Iwan juga mengapresiasi program Berani Sehat, yang memberikan akses layanan kesehatan gratis bagi masyarakat Sulawesi Tengah.
“Pendidikan gratis dan kesehatan gratis adalah bentuk nyata kehadiran negara di tengah masyarakat. Rakyat tidak membutuhkan kebijakan yang hanya bagus di atas kertas, tetapi kebijakan yang terasa manfaatnya ketika anaknya ingin kuliah dan ketika keluarganya membutuhkan layanan kesehatan,” tegasnya.
Ia menilai pendekatan seperti yang dilakukan Anwar Hafid patut direplikasi oleh kepala daerah lain, tentu dengan menyesuaikan kemampuan fiskal dan kebutuhan masing-masing daerah.
“Kalau ada kepala daerah yang mampu membuat pendidikan dan kesehatan semakin mudah diakses masyarakat, itu harus diapresiasi dan dijadikan benchmark. Kepala daerah seharusnya berlomba-lomba menghadirkan program yang konkret, bukan sekadar berlomba membuat pencitraan,” ujar Iwan.

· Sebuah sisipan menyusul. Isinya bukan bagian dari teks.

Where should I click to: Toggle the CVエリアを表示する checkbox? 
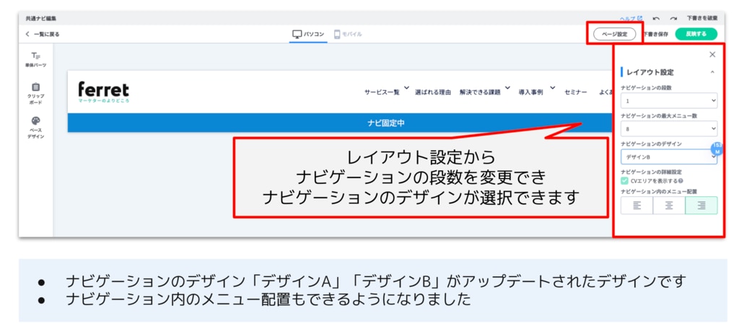click(x=625, y=180)
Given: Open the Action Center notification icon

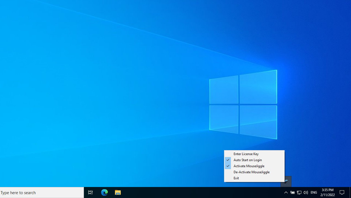Looking at the screenshot, I should [x=342, y=193].
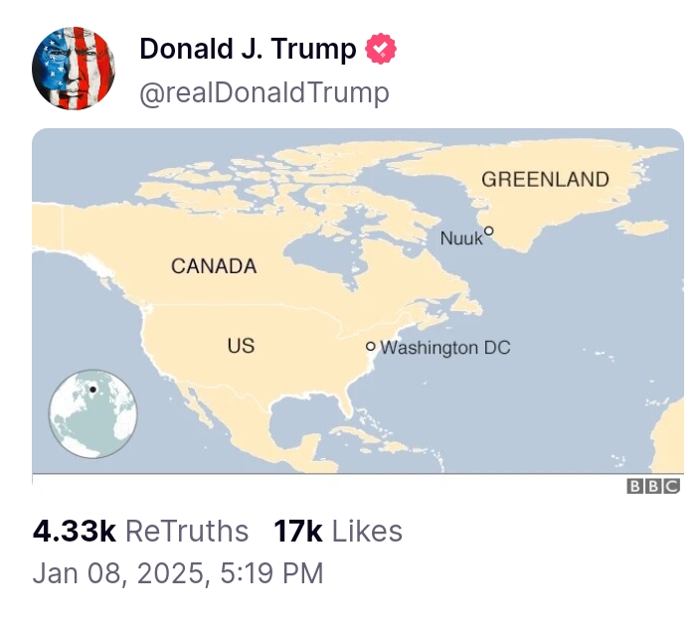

Namun, ia mengingatkan agar keberlanjutan program juga menjadi perhatian. Program pendidikan dan kesehatan gratis harus memiliki perencanaan anggaran yang kuat, mekanisme pelayanan yang transparan, serta evaluasi berkala agar benar-benar tepat sasaran.
“Yang paling penting bukan hanya meluncurkan program, tetapi memastikan program tersebut berkelanjutan, tepat sasaran dan tidak berhenti ketika terjadi pergantian kepemimpinan. Kalau itu bisa dijaga, maka warisan kebijakan Anwar Hafid akan jauh lebih besar daripada sekadar popularitas politik,” katanya.
Iwan menambahkan, kebijakan yang langsung menyentuh kebutuhan dasar masyarakat pada akhirnya akan memperkuat kepercayaan publik terhadap pemerintah daerah.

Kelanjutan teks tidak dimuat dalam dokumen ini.